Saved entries
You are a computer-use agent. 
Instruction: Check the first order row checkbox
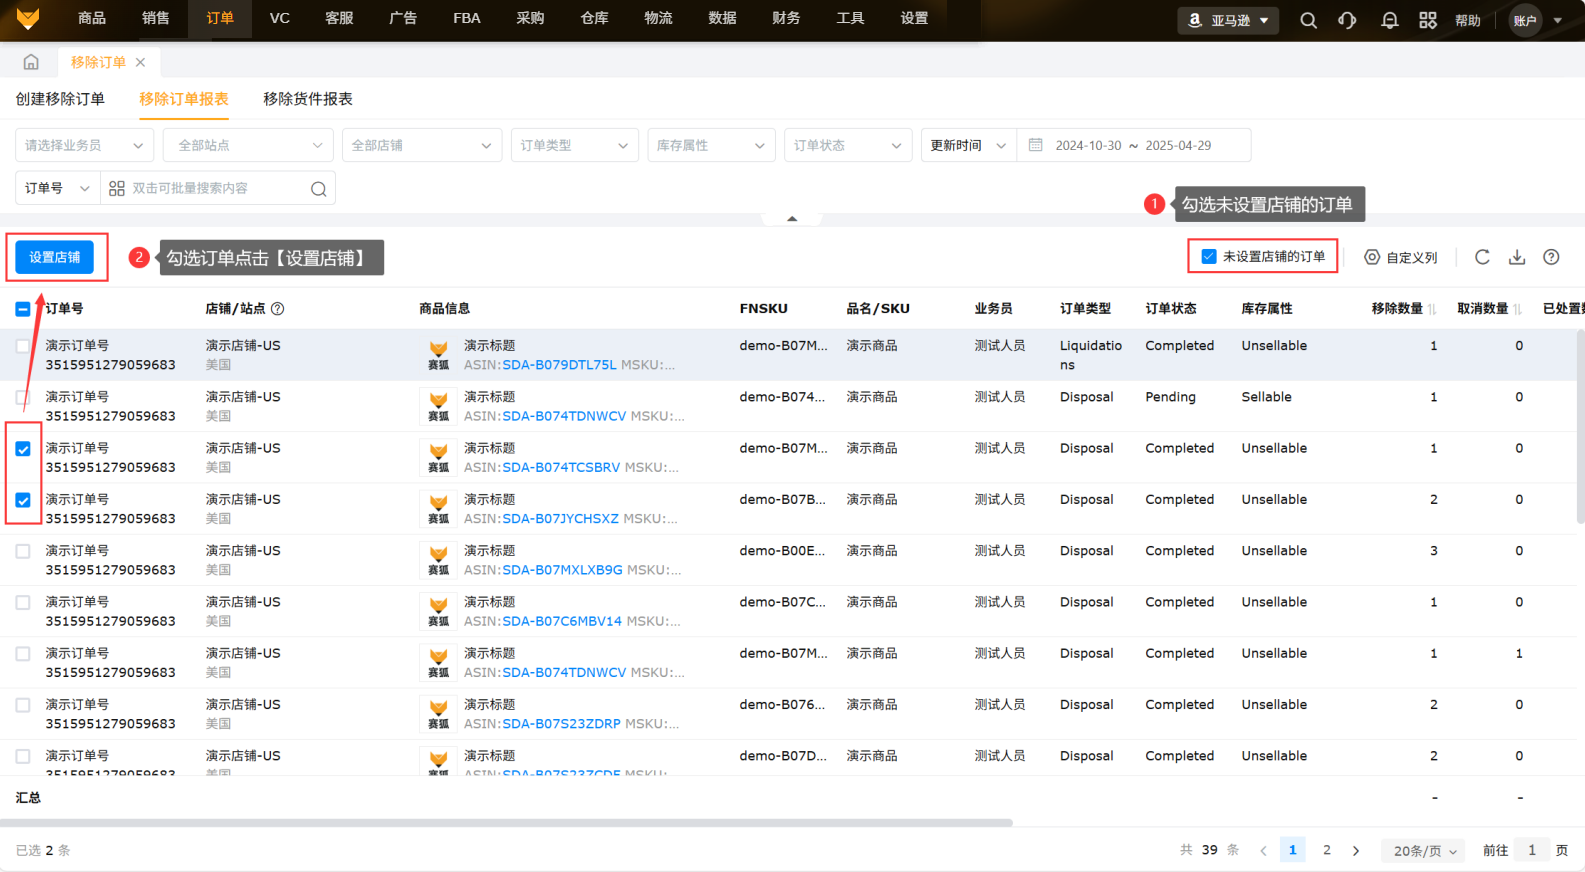[23, 346]
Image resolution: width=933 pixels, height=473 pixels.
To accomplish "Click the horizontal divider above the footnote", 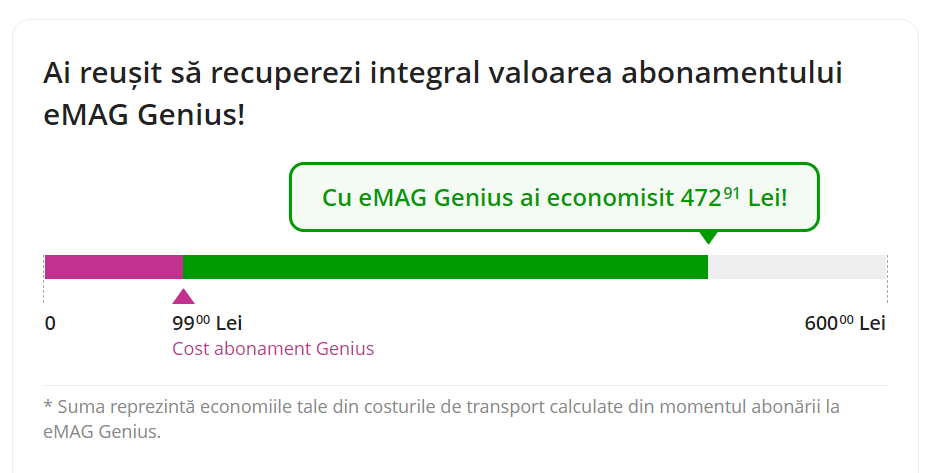I will (465, 386).
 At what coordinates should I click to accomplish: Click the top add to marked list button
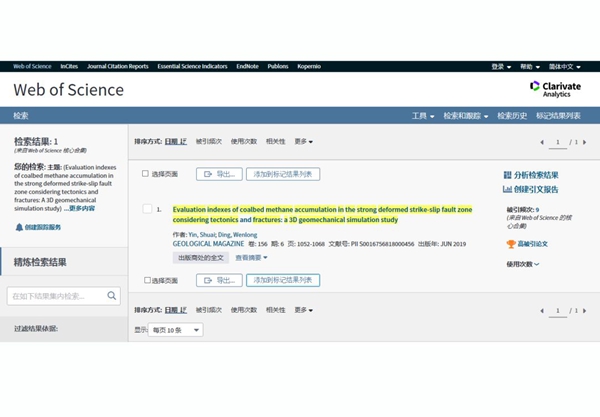(x=283, y=174)
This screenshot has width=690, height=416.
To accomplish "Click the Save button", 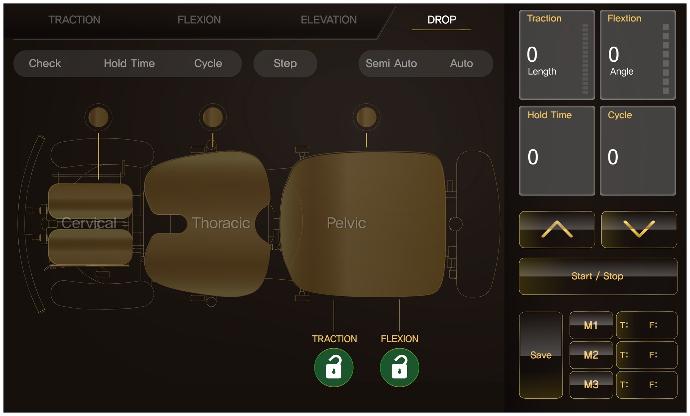I will [x=541, y=355].
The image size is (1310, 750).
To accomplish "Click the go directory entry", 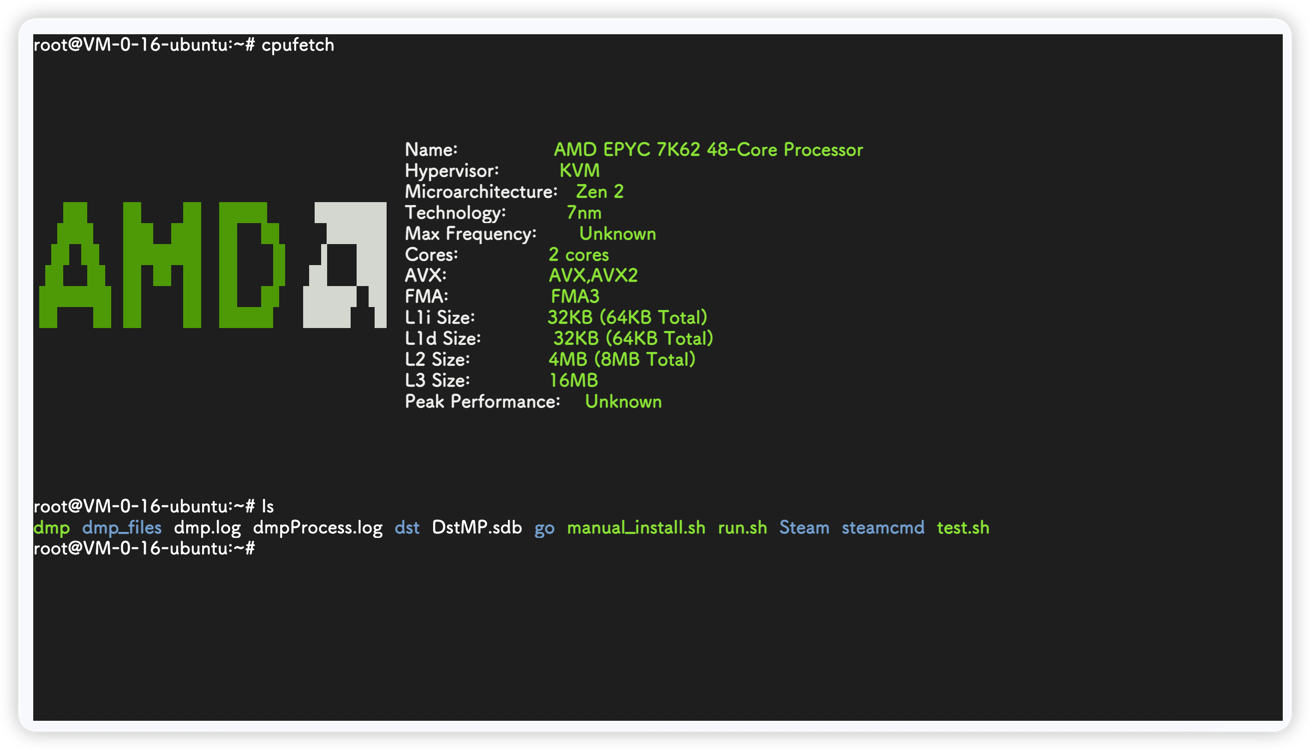I will point(544,528).
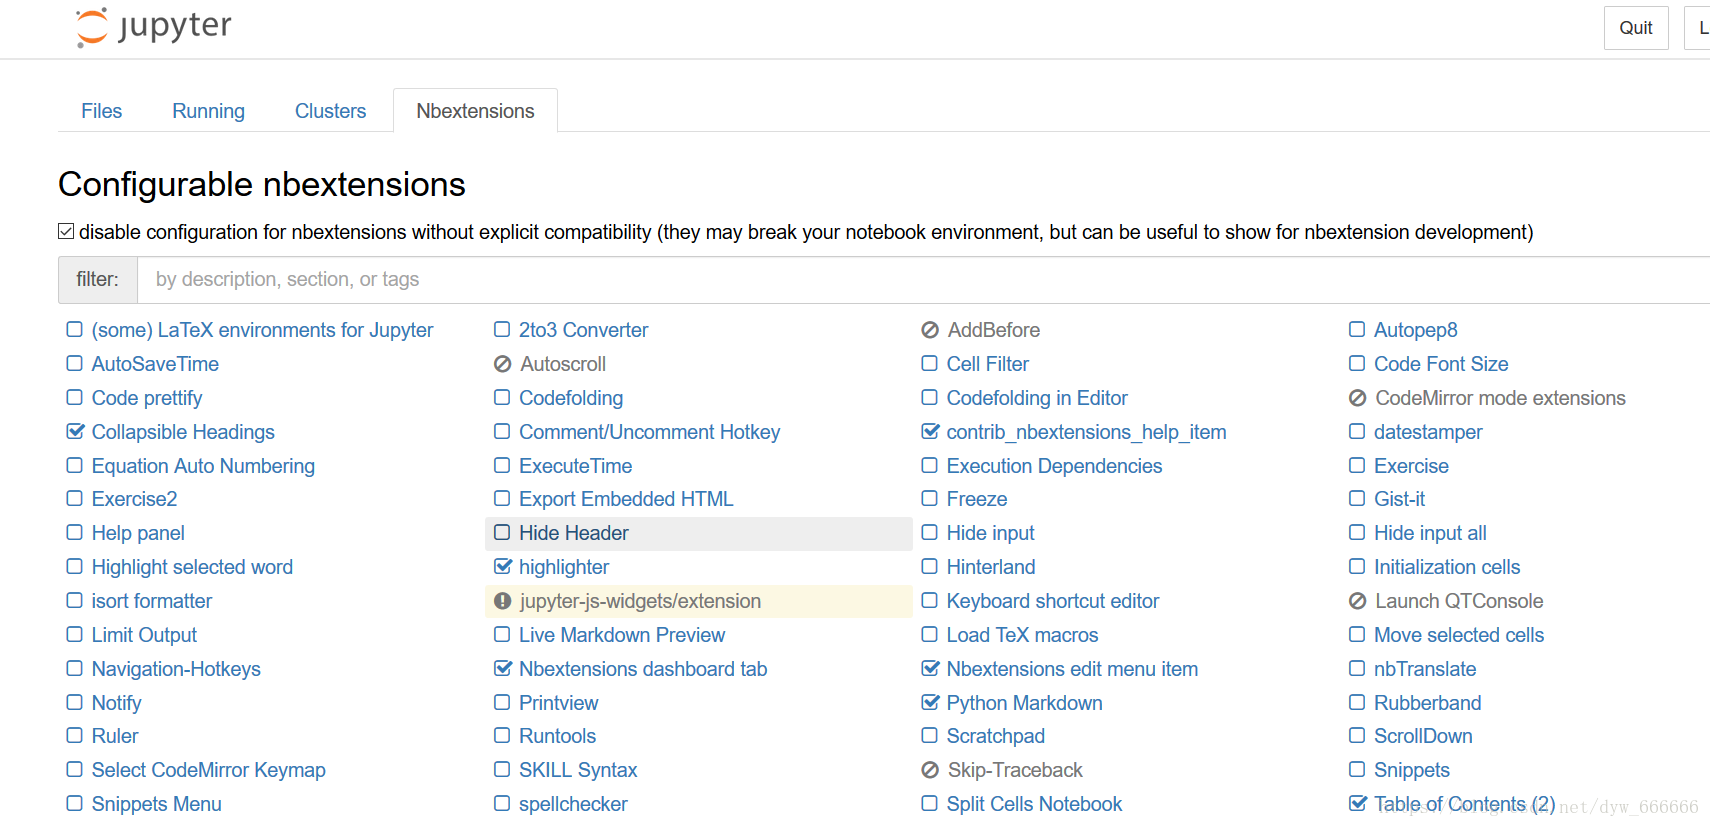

Task requirements
Scan the data for lines containing "width" and copy all of them.

Worked solution
Image resolution: width=933 pixels, height=473 pixels.
This screenshot has width=690, height=416.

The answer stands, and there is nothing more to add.